Однако начавшиеся весьма благополучно переговоры между Столыпиным и упомянутыми двумя мирнообновленцами весьма скоро осложнились. В курсе этих переговоров я не был и посему сказать про них ничего не могу. Знаю лишь, что Столыпин шел на значительные уступки. Вновь возникла кандидатура А.Ф.Кони на пост министра юстиции. Кроме двух министерских вакансий, получившихся от увольнения Ширинского и Стишинского, которые Столыпин предполагал заместить общественными деятелями в течение этих переговоров, Столыпин готов был еще предоставить общественности и пост государственного контролера. Был момент, когда соглашение с общественными деятелями Столыпиным почиталось за окончательно состоявшееся — и внезапно все разрушилось: почему — не знаю. Произошло это, во всяком случае, со дня на день. Сужу об этом по следующему, сохранившемуся в моей памяти довольно мелкому обстоятельству. Однажды, приблизительно через неделю после назначения Столыпина, ко мне зашел П.Х.Шванебах и объяснил мне, что ему только что Столыпин сказал, что по состоявшемуся у него соглашению с некоторыми общественными деятелями он согласился на предоставление между прочим поста государственного секретаря Д.Н.Шилову (а может быть, гр. Гейдену — точно не помню) и что посему ему, Шванебаху, приходится покинуть этот пост. На другой день уезжал из Петербурга за границу И.Л.Горемыкин, и проводить его приехали многие министры, входившие в состав его кабинета, а среди них и Шванебах, подошедший ко мне, тоже бывшему на этих проводах, с сияющим лицом и со словами: «Mori et ressuscite dans les 24 heures»[590]. Оказалось, что его вновь вызвал к себе Столыпин и сказал, что соглашение с общественными деятелями окончательно разрушилось и что ему, Шванебаху, нет надобности оставлять занимаемую должность.
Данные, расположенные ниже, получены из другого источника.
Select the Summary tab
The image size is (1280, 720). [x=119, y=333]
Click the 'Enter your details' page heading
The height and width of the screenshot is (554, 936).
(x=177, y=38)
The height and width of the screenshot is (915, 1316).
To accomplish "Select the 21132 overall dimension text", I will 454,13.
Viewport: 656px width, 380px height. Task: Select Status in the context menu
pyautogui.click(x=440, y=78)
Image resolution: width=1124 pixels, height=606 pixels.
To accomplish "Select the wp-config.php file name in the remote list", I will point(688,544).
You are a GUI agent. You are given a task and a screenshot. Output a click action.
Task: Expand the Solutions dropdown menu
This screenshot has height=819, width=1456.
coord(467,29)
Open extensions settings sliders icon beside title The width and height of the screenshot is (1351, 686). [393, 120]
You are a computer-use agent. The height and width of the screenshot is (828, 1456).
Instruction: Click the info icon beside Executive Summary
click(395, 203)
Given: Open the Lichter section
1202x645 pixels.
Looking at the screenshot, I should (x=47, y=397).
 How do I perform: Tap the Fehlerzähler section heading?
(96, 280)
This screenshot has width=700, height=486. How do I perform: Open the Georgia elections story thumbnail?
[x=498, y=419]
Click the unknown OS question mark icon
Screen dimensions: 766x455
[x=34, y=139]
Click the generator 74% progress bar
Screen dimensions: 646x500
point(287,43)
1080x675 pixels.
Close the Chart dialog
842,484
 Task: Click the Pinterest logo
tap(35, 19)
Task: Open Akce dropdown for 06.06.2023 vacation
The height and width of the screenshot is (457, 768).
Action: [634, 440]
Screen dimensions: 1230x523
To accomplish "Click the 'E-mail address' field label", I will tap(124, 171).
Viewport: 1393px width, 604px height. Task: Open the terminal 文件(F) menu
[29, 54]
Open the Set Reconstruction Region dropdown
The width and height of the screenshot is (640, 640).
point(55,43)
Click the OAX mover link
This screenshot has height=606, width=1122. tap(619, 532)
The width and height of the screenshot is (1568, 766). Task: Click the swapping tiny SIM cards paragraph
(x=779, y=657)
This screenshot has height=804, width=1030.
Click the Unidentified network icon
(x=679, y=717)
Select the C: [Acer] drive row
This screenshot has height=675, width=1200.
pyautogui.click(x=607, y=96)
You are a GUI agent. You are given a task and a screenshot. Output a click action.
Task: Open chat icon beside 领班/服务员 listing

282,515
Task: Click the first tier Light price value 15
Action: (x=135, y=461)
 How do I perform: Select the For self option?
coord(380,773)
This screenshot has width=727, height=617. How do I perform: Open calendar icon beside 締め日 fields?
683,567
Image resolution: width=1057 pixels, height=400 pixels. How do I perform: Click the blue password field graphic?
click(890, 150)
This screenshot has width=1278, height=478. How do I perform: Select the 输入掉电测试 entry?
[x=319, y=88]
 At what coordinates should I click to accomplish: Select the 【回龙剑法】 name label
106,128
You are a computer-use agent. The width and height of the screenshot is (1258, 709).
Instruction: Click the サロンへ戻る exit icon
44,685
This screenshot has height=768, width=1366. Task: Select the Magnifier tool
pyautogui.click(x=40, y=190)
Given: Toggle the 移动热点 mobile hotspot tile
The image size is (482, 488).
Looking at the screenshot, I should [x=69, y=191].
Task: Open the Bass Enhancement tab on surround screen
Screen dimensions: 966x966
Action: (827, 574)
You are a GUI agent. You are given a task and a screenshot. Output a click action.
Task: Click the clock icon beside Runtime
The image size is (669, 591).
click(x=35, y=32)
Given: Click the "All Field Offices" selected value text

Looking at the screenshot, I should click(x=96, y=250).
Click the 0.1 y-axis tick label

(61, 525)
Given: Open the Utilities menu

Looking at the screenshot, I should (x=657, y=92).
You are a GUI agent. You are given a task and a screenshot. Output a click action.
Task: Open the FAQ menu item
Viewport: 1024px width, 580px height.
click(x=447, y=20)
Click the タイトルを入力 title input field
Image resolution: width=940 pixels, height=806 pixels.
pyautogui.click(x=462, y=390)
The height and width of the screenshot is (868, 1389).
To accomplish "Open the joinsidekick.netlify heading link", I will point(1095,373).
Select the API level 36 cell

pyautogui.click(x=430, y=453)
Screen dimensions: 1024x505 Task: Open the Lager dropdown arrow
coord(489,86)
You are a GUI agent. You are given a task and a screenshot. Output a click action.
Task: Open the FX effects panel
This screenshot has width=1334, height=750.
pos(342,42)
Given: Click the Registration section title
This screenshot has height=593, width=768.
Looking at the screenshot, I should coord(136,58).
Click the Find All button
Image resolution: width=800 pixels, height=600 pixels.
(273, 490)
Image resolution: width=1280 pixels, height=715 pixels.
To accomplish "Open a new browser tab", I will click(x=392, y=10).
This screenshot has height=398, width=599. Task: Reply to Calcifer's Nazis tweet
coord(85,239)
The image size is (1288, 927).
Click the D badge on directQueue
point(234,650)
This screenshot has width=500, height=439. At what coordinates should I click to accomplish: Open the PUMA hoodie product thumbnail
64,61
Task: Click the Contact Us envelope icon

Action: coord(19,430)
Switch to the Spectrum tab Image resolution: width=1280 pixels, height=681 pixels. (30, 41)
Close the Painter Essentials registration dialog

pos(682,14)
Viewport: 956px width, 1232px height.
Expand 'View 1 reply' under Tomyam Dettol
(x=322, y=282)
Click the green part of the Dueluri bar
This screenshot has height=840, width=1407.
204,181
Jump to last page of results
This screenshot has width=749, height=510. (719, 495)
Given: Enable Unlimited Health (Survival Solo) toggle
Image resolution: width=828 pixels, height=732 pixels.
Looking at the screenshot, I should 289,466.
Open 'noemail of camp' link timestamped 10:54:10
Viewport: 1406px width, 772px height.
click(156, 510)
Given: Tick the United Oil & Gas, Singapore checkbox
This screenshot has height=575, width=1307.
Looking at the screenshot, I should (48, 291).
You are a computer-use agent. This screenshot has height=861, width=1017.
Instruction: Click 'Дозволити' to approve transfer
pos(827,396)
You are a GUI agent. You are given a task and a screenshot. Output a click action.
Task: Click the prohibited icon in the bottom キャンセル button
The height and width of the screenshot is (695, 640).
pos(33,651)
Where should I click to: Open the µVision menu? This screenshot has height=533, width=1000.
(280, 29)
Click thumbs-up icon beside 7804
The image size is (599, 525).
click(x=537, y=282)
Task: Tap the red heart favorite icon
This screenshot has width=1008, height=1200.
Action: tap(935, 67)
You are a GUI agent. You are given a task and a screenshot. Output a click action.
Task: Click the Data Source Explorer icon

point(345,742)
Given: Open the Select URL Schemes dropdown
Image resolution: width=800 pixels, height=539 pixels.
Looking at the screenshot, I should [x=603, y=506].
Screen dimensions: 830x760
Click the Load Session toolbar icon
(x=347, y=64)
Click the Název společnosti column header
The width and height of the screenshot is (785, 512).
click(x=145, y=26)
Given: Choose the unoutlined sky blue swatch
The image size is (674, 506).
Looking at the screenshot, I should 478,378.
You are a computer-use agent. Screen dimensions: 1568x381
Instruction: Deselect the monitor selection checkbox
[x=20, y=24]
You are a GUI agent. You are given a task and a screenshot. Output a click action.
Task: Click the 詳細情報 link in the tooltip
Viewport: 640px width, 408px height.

Если мне неизвестны подробности переговоров Столыпина с упомянутыми общественными деятелями, то для меня совершенно ясна основная причина их неудачи. Заключалась она в том, что мысль о привлечении общественных деятелей возникла на почве смягчения впечатления в стране от роспуска Государственной думы. В основе лежал все тот же страх, который побуждал Д.Ф.Трепова идти на соглашение с кадетами и противиться роспуску народных представителей. Последствий роспуска Государственной думы опасались, в сущности, все, но в то время, как Горемыкин и его единомышленники среди правительственного синклита почитали дальнейшее продолжение принявшей открыто революционный характер деятельности Государственной думы еще более опасным, нежели ее роспуск, отдавая себе вполне отчет в том, что в конечном счете с Думой сговориться все равно нельзя, что ее все равно, рано ли, поздно ли, придется распустить, противники роспуска предпочитали не задумываться о будущем и в страхе, закрыв глаза на будущее, отступали от непосредственной опасности. Опасение тяжелых последствий роспуска Государственной думы ближайшее окружение Николая II сумело внушить и ему, и неисполнение Горемыкиным приказа об отмене принятого решения о роспуске нижней палаты вызвало в первую минуту весьма определенное неудовольствие государя. К Горемыкину был прислан офицер фельдъегерского корпуса для точного выяснения времени вручения председателю Совета министров записки государя, отменяющей упомянутое решение. Одновременно предложено было принятие всех мер, способных примирить общественность с этим государственным актом.